The manuscript addresses an important problem in wind turbine monitoring by exploring the use of surrogate models to generate training data for erosion classification. The approach is interesting and the paper is generally well written, but several aspects of the data generation, methodology, and positioning of the contribution could be strengthened to better reflect the complexity of the real monitoring problem and to clarify the novelty of the proposed framework.
Major Points
- The overall contribution is not yet clearly positioned with respect to the existing literature on surrogate modeling and wind turbine condition monitoring. Gaussian-process surrogates, sensitivity analysis, and random forest classifiers are all well-established techniques. The manuscript should clarify more explicitly what methodological advance is introduced beyond applying these tools to a specific erosion-monitoring scenario.
- The claim of novelty regarding the PPzGP surrogate is not sufficiently demonstrated. While combining parallel partial emulation and range-censored Gaussian processes is technically interesting, the manuscript does not clearly show why this combination enables capabilities that standard GP surrogates would not provide for this problem.

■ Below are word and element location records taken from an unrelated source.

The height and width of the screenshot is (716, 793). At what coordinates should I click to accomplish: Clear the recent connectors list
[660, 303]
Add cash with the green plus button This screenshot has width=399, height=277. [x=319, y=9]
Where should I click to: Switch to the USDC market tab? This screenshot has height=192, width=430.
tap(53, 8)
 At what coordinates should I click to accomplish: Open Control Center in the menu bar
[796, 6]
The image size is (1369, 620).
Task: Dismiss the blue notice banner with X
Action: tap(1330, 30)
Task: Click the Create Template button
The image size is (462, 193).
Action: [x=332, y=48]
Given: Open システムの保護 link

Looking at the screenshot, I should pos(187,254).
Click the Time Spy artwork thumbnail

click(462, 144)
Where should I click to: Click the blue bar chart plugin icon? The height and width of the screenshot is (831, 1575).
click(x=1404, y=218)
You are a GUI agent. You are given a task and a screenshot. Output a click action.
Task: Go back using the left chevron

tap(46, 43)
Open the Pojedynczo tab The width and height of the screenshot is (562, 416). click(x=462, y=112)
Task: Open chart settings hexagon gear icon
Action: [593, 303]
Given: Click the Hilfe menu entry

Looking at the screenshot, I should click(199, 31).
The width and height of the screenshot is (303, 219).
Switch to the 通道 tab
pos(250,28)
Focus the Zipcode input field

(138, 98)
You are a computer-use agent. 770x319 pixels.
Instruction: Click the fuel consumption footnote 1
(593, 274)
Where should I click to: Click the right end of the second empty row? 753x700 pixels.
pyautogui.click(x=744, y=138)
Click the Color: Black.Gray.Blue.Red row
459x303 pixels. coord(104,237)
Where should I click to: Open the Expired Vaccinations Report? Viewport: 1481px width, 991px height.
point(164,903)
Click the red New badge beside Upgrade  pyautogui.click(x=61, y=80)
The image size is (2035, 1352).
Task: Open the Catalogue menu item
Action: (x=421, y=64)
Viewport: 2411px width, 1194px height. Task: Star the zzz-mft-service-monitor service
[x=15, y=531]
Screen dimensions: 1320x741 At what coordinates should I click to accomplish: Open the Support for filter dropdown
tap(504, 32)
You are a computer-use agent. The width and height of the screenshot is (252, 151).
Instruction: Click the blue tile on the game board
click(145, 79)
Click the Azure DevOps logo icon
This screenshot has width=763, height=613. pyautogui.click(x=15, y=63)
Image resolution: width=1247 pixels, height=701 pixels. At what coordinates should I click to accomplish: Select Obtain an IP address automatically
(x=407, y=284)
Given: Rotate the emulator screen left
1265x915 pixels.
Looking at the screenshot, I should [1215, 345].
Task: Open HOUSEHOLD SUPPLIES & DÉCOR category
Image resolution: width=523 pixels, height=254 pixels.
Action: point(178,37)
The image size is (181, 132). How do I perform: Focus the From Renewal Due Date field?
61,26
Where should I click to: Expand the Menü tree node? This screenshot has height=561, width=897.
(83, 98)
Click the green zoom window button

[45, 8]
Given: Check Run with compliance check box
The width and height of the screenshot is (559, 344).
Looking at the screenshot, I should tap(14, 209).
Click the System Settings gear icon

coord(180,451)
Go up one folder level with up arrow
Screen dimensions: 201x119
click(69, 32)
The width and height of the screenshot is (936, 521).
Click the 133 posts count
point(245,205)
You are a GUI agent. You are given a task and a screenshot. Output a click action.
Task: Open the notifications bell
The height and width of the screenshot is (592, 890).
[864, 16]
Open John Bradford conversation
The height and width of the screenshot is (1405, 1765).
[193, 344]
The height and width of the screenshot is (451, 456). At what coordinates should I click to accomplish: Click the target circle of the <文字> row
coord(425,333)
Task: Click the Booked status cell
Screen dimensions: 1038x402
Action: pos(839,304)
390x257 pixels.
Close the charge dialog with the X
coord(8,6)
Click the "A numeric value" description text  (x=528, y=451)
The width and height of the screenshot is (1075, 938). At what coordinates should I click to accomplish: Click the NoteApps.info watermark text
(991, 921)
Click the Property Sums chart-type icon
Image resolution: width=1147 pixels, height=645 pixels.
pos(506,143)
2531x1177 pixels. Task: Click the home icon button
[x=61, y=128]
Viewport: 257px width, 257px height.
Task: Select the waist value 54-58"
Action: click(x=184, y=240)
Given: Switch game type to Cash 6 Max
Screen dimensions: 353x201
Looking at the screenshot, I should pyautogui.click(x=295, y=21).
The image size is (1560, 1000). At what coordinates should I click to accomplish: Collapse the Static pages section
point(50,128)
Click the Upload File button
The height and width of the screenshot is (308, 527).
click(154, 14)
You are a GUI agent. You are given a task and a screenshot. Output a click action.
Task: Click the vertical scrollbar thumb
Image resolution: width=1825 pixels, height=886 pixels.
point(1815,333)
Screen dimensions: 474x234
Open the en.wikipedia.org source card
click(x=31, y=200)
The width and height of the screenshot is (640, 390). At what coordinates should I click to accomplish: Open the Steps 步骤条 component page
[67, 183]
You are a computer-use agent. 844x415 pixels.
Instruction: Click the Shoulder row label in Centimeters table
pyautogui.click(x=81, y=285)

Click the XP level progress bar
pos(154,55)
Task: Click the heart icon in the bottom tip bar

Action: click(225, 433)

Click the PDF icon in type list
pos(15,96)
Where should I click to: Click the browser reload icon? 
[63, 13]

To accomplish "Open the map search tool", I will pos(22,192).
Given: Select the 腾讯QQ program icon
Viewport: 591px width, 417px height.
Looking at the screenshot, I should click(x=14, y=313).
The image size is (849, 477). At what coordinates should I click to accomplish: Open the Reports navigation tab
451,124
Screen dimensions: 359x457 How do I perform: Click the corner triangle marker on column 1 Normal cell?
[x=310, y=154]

- The erosion model used to generate the data is highly simplified. Blade erosion is represented through a parametric scaling of lift and drag coefficients across six blade regions. While this may be suitable for a proof-of-concept study, the manuscript should discuss the limitations of this representation and justify why it captures the key aerodynamic effects of real leading-edge erosion.
- The erosion process is modeled as discrete severity classes rather than a continuous degradation process. In reality erosion evolves gradually and spatially across the blade surface. The use of five artificial classes may simplify the classification task and should be justified more clearly.
- The classification problem may be artificially easy because the erosion perturbations are directly embedded in the aerodynamic coefficients and the classifier is trained on outputs that are strongly linked to those coefficients (e.g., lift and drag sensor statistics). This raises the possibility that the model is learning the synthetic perturbation rather than identifying erosion signatures that would be observable in practice.
- The strong performance of a relatively simple random forest classifier suggests that the generated dataset may be too clean or too easily separable. In practice, leading-edge erosion detection is known to be challenging due to turbulence, operational variability, sensor noise, and confounding effects. The simulations appear to lack these disturbances, which may make the classification task unrealistically simple.
- The simulations assume uniform wind conditions rather than turbulent inflow. Since turbulence strongly influences turbine loads and vibration signals, the use of uniform wind fields likely underestimates the variability present in real monitoring data. Including turbulent wind realizations would significantly improve realism.
- The operational variability of the turbine is limited. Real turbines experience controller transitions, yaw adjustments, and varying operating regimes that influence measured signals. The current simulation setup may not capture these effects.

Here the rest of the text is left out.